Eddie was always friendly and was often trailing around after me, when I was doing chores.
One day, Eddie had trouble standing up. Gradually he lost the ability to walk and his legs became weaker and weaker. I moved him down to the yard and babied him. Something happened to his legs and they withered and rotted off. It was bad, real bad, but Eddie never faltered or lost his appetite. What in the world was I going to do with a legless rooster? Over time, while he lived in a rabbit cage well padded with hay, his legs healed and he developed a thick pad over the ends of the stubs. He had about two to three inches of stubs. I would lift him out and let him rummage about. He got where he could sorta hop about using his stubs and wings. He took dust baths and he always liked special treats.
I worried about him, but he seemed happy and adjusted. He would have crowing competitions (every morning) with the other rooster. He talked and sang and seemed content.
Then one day, I noticed one of the old hens out in the chicken yard looking bedraggled and beaten and she was limping badly. In order to keep her from being pecked to death by the others, I caught her, lanced and disinfected her foot, and put her in a cage...down in the yard. After about a week of this, I thought to myself--this is crazy, having two crippled chickens in two separate pens. Once I was sure the hen's foot was healed of infection, I did the big merge. It was bitter and ugly. The hen was tired of being beaten and abused and wasn't taking it anymore. Eddie gave his best, rearing up on his stubs, fluffing his neck feathers out and looking tall and mean. They had it out for a good ten minutes, before they called a truce. From that moment on they were devoted to each other. Sue had found a safe home and Eddie had found true love. While Sue would roam about the yard in the daytime when I let her out, Eddie would never go far from the pen. If he heard her cackle or sound distressed (like the time I had to catch her and pitch her back over the fence), he would carry on something fierce, trying his best to scare off her attacker.
They sang and clucked and coo-ed to each other and to life in general. Sue would occasionally lay an egg, which was a big deal to them both. Eddie and Sue became a prominent fixture in the yard. Eddie still enjoyed special treats, but he always made sure Sue got what she wanted first.

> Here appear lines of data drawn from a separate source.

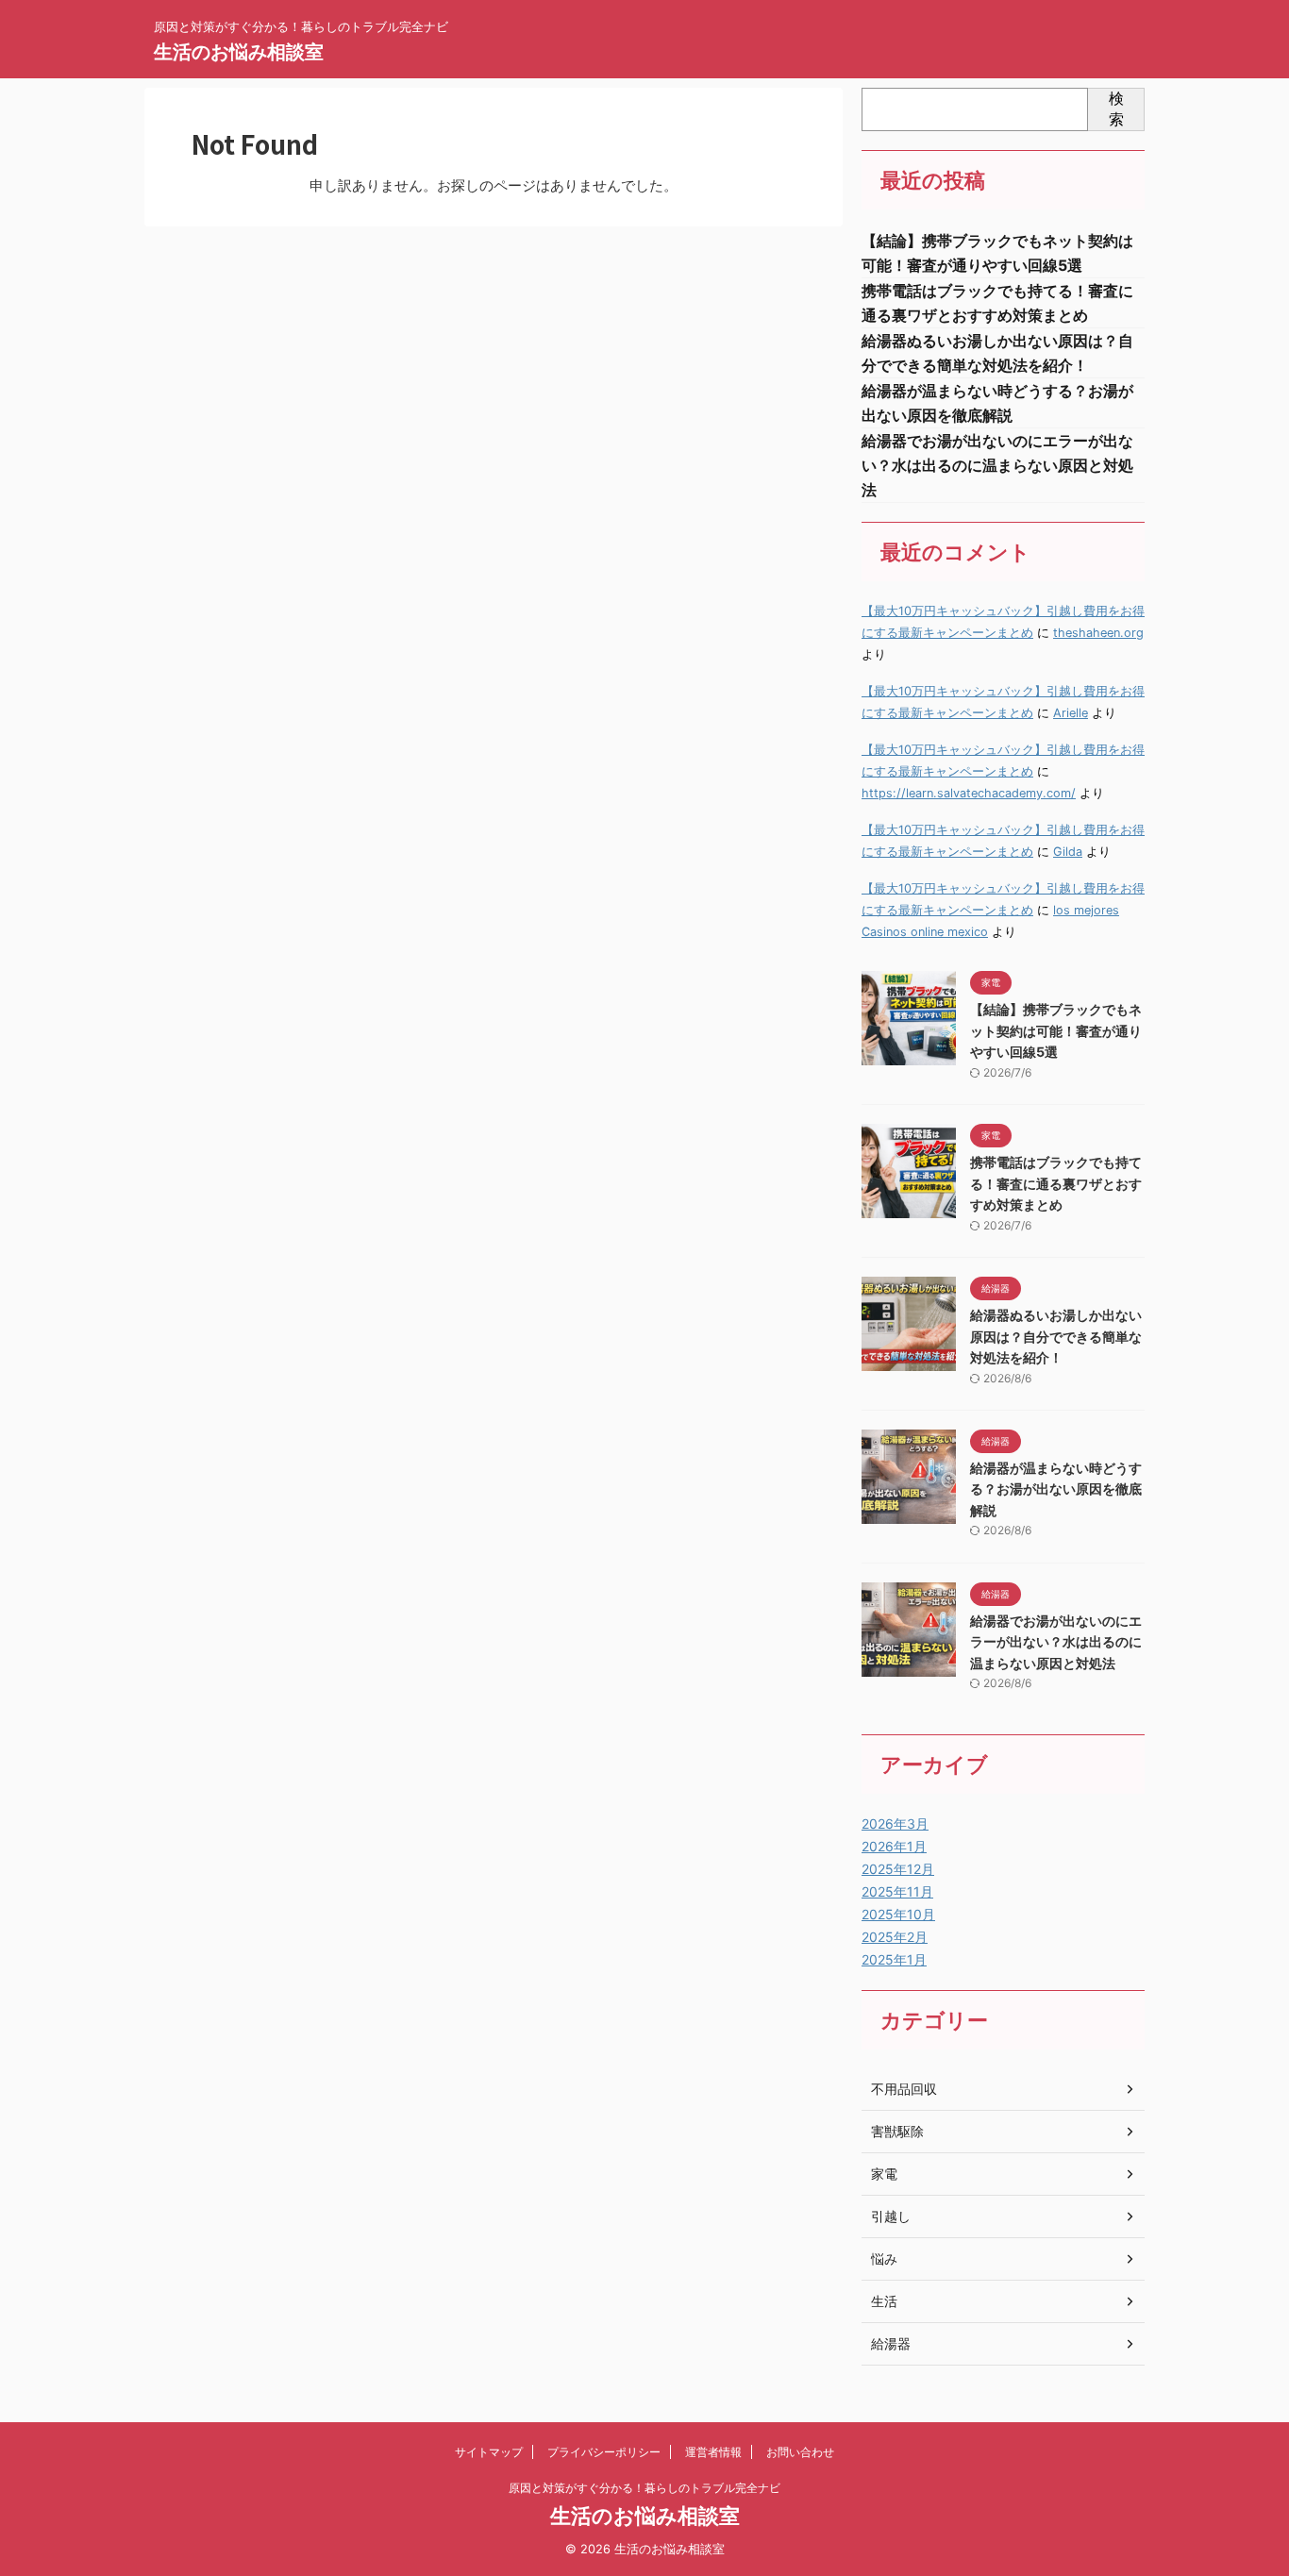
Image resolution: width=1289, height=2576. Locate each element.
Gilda (1067, 852)
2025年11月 (897, 1891)
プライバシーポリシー (604, 2452)
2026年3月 (895, 1823)
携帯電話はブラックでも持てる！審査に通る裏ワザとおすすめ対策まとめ (1056, 1183)
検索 (1116, 108)
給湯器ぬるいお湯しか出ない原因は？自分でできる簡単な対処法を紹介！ (1056, 1336)
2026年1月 (894, 1846)
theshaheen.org (1098, 633)
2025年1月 (894, 1959)
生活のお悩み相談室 (239, 52)
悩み (884, 2258)
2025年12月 (898, 1869)
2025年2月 (895, 1937)
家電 (884, 2174)
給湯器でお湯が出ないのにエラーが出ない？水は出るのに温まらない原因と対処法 (997, 465)
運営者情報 (713, 2452)
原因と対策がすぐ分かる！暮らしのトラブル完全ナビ (644, 2488)
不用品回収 (904, 2089)
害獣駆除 (897, 2131)
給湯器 (891, 2343)
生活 (884, 2301)
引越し (891, 2216)
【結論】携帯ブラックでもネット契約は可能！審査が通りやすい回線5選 (1056, 1030)
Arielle (1070, 713)
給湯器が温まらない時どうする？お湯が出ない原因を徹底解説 (1056, 1489)
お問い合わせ (800, 2452)
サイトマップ (489, 2452)
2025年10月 (898, 1914)
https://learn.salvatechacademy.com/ (969, 793)
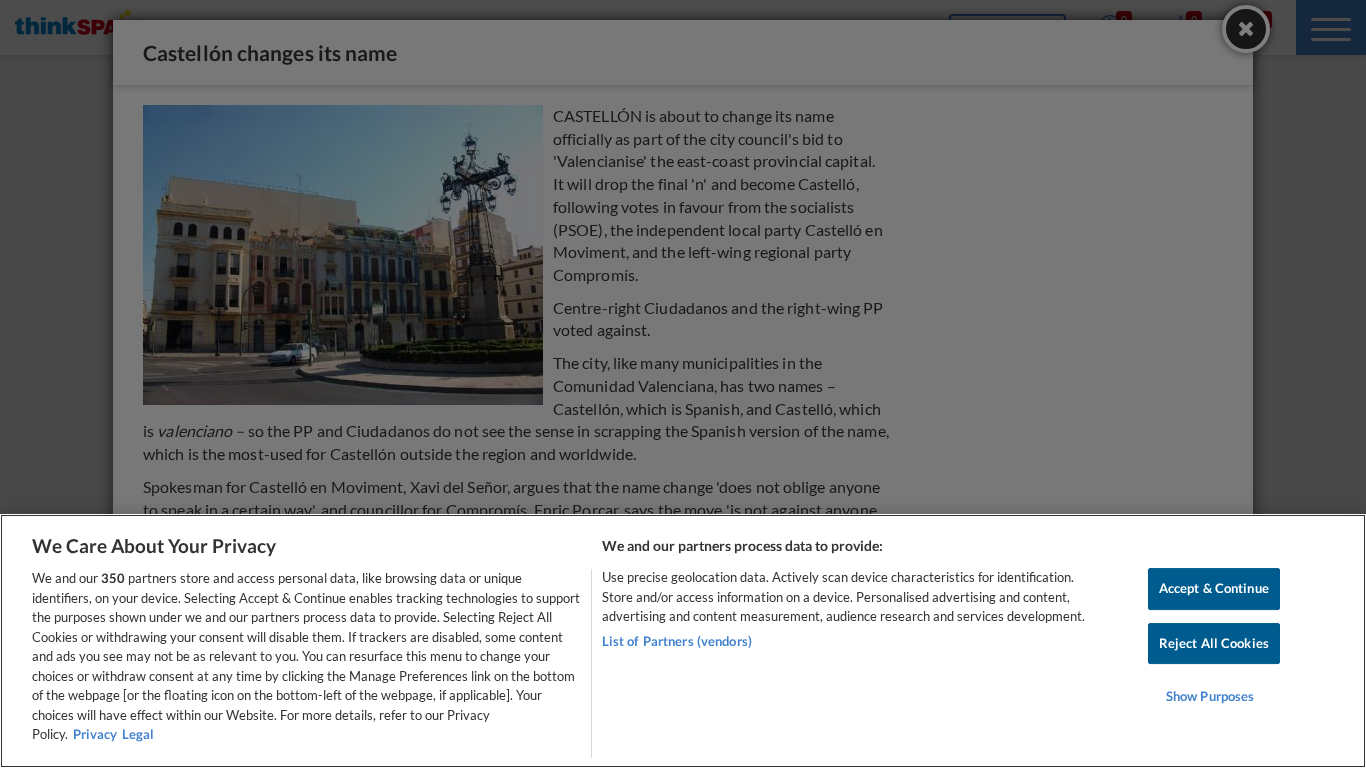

Eddie started fading just a few days ago. He ate a little when I went to work on Tuesday, but when I got home, he hadn't moved. He was still holding on, but barely. I wrapped him up in a towel and tried to coax him to eat or drink. He died just a little while later. I peeled Eddie into this world seven and half years ago, and being with him when he left seemed like a little gift, even though it was sad.
Eddie was 'just' a rooster, and I never imagined he would live as long and cheerfully as he did. And I never imagined how firmly he had entrenched himself in my heart.
Goodbye my feathered friend. You had a good run, despite all the hardships you had to overcome. You showed me a truly noble spirit and inspired me with your determination. I'll miss you, and I know Sue misses you too.